Taking her on a tour of his palace and his realm, he permits her access to specially reserved chambers where he lavishes upon her his best foods, and, in particular, ladens her with spicy entrées and drinks mingled with vinegar, without leaving her any water. He then comes to her chambers and bids her stay for the night.

And she said to him, “Swear to the God of Israel that you will not take me by force.” And Solomon answered, “I swear that I will not, but you must swear to me that you will not take, by force, any of my possessions.” The Queen laughed at hearing this, and replied, I have no need of your things, for as you know I am also very wealthy. Nonetheless I swear that I will not take any of your possessions.” And he swore to her and made her swear to him. The King went up on his bed on one side of the chamber. (Hausman, 1997, pg 92)

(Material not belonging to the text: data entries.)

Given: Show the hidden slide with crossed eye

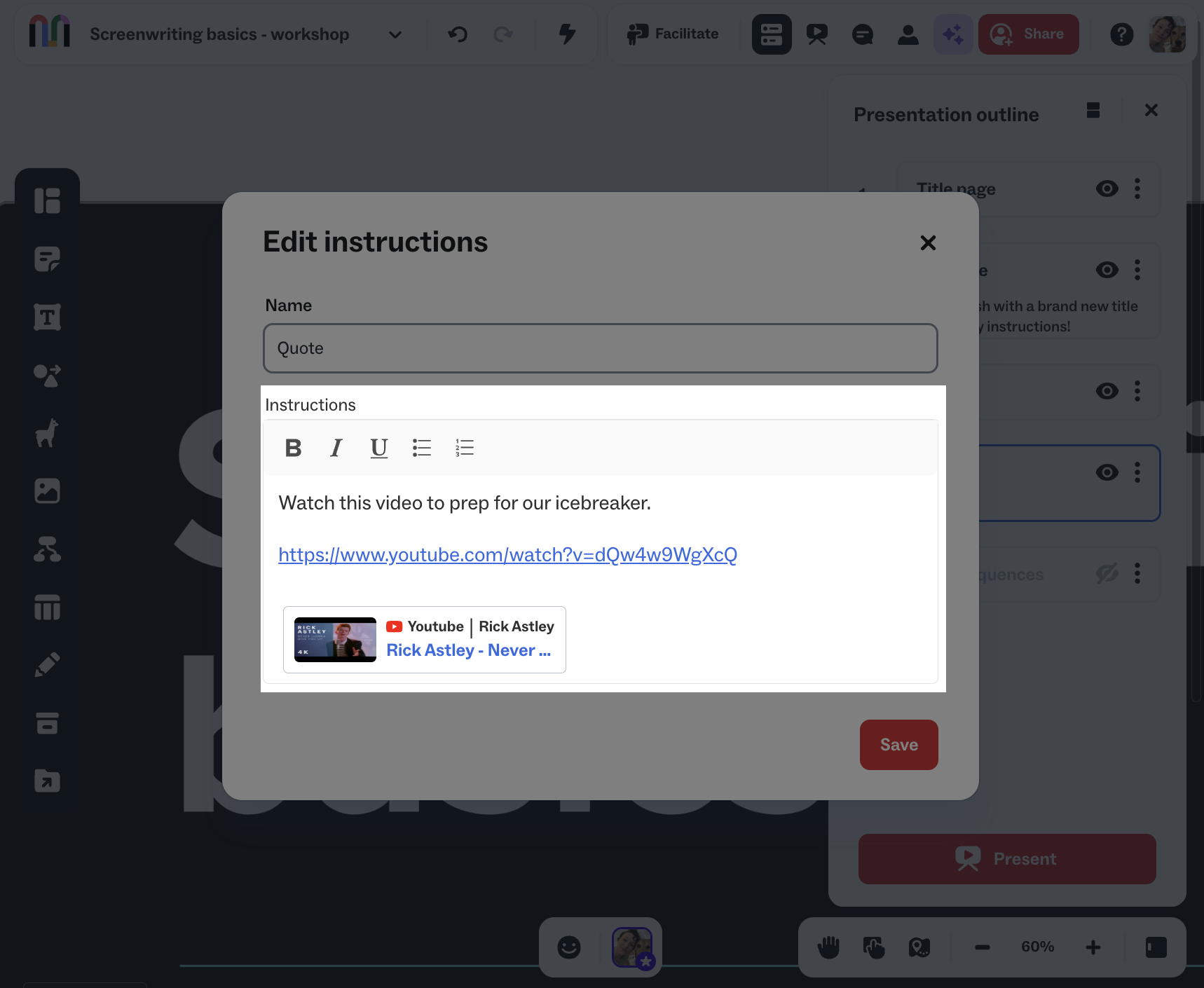Looking at the screenshot, I should pos(1107,574).
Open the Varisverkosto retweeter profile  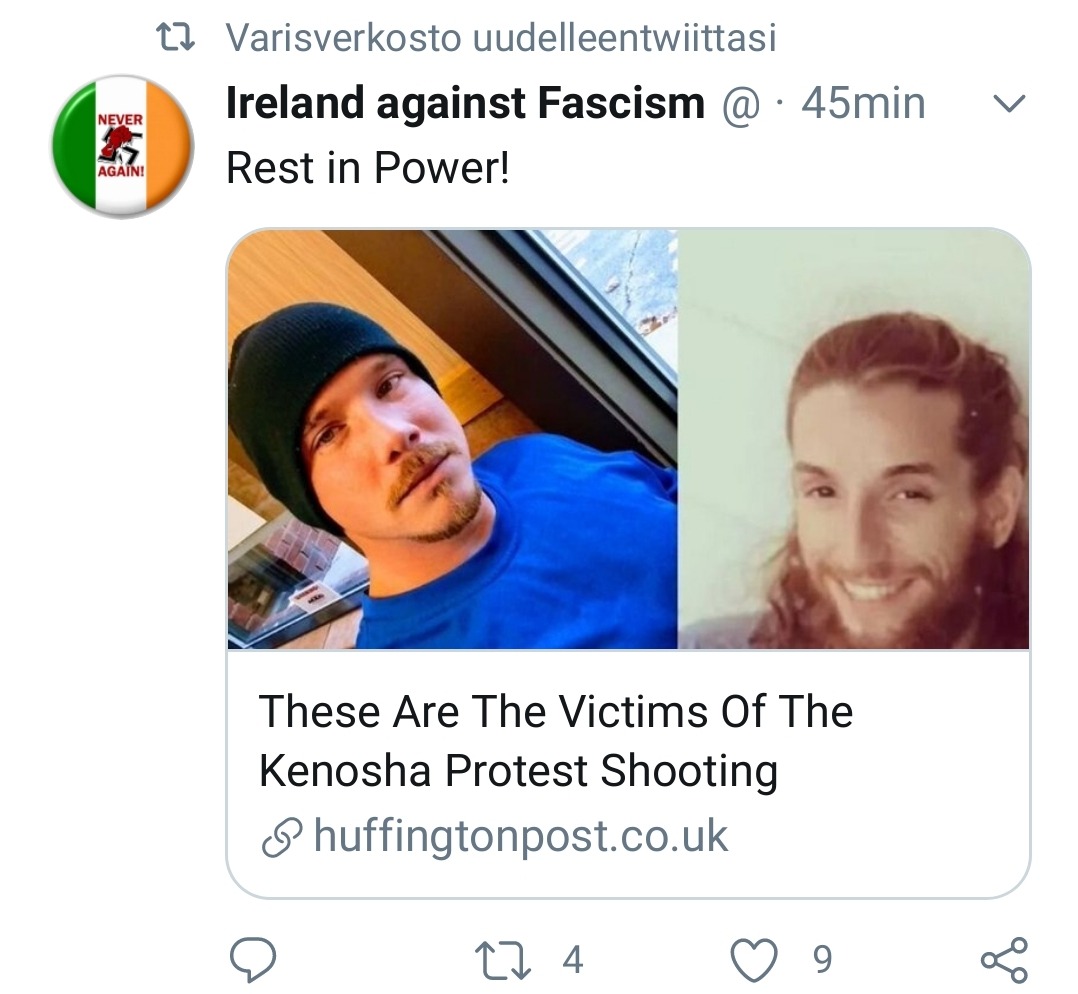pyautogui.click(x=343, y=38)
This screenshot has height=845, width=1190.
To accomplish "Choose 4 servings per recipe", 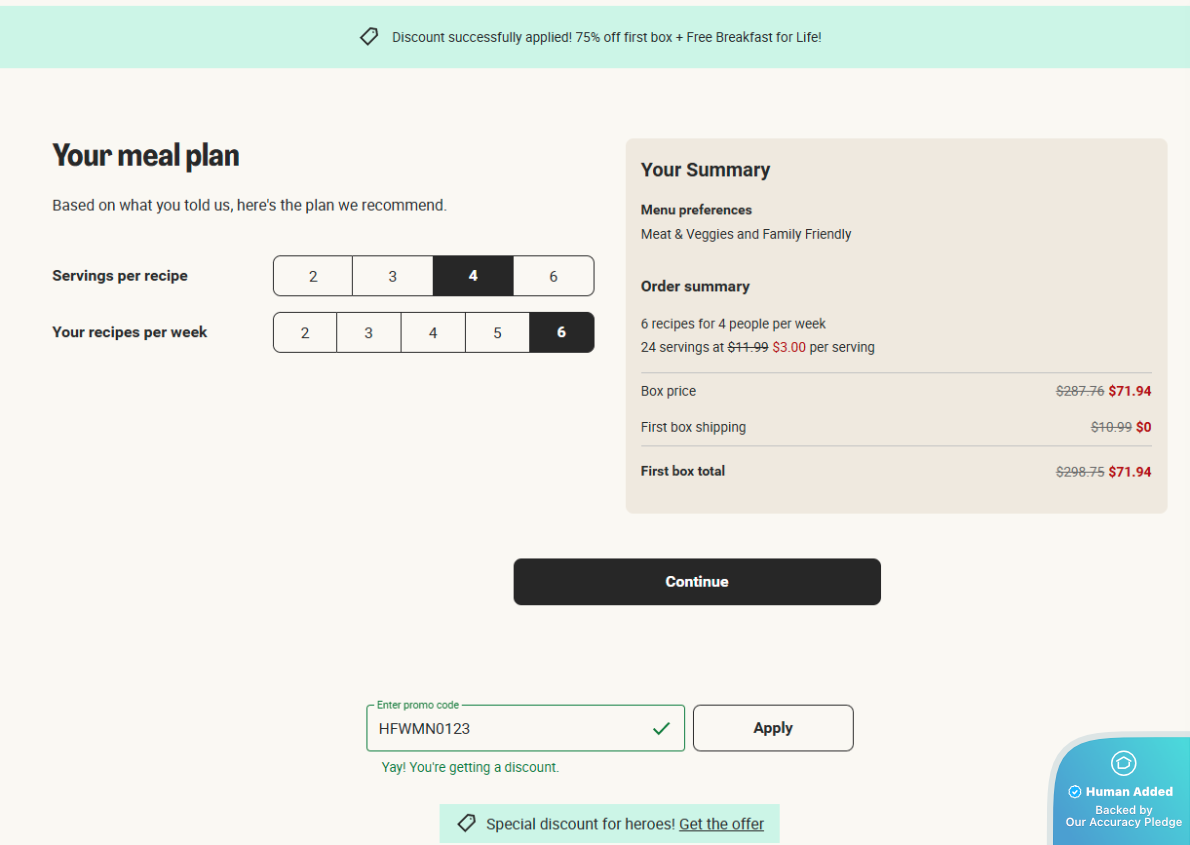I will point(473,276).
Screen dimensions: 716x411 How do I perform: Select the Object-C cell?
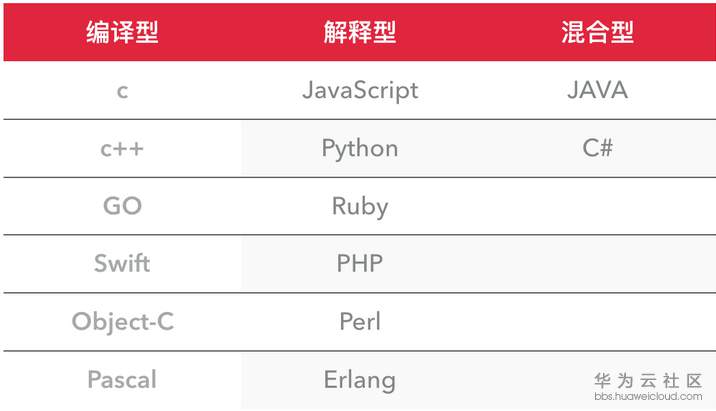pyautogui.click(x=122, y=322)
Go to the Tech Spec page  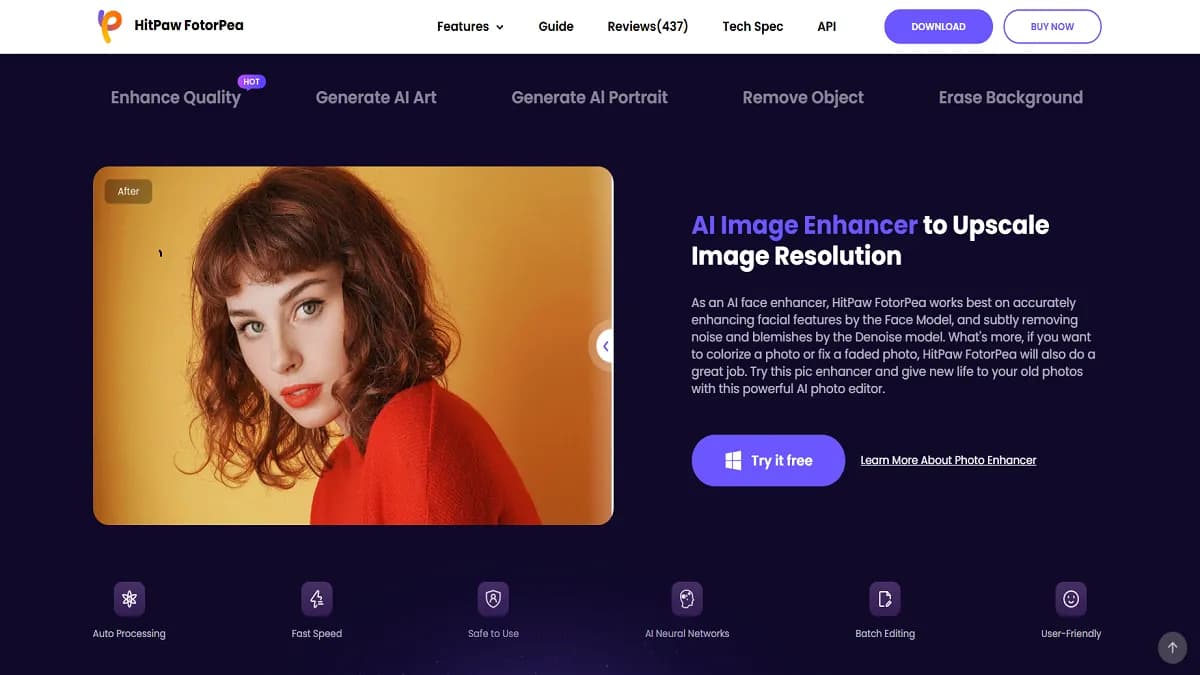click(x=753, y=27)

After the Queen falls asleep, Solomon has his servants place right between their two beds a pitcher of cool water. Feigning sleep, he lies silently until the Queen awakens with great thirst. As she goes to pour herself of the water, he rises from his bed and accuses her of breaking her oath:

“Why have you already broken your oath that you would not take, by force, anything in my house?”

“is the oath broken by my drinking water?”

“is there anything under heaven richer than water?”

“Then I have sinned against myself, and you are free of your oath,” she told him.

“I am free from the oath which you made me swear?”

“Yes, but please let me drink your water.”

So Solomon permitted her to drink and after she had drunk her fill, they made love and then slept together.

(Hausman, 1997, pg 93)

In the hypersensitivity of this post-#MeToo era, the scene reads more like forceful sexual coercion, the epitome of rape culture filtered through a Western context of understanding. Some, however, may read this as sensual and romantic, depending upon culture, era of history, and a plethora of other variables. One thing is clear: if you can’t beat them, join them, seems to be the motto by which men of great acclaim and pride gain satisfaction over independent, powerful women. Solomon, a man of tragic hubris whose lust for countless women is clearly exposed in the Biblical accounts, meets his downfall when his foreign, pagan concubines and wives turn his heart away from worshipping the One True God, the Most High YHWH of Israel. Thus, it is no surprise with his arrogance, charisma, and seduction, he seeks to possess the Queen of Sheba herself sexually, if he cannot get her to renounce (or share her throne) for him to possess Sheba itself, economically and politically.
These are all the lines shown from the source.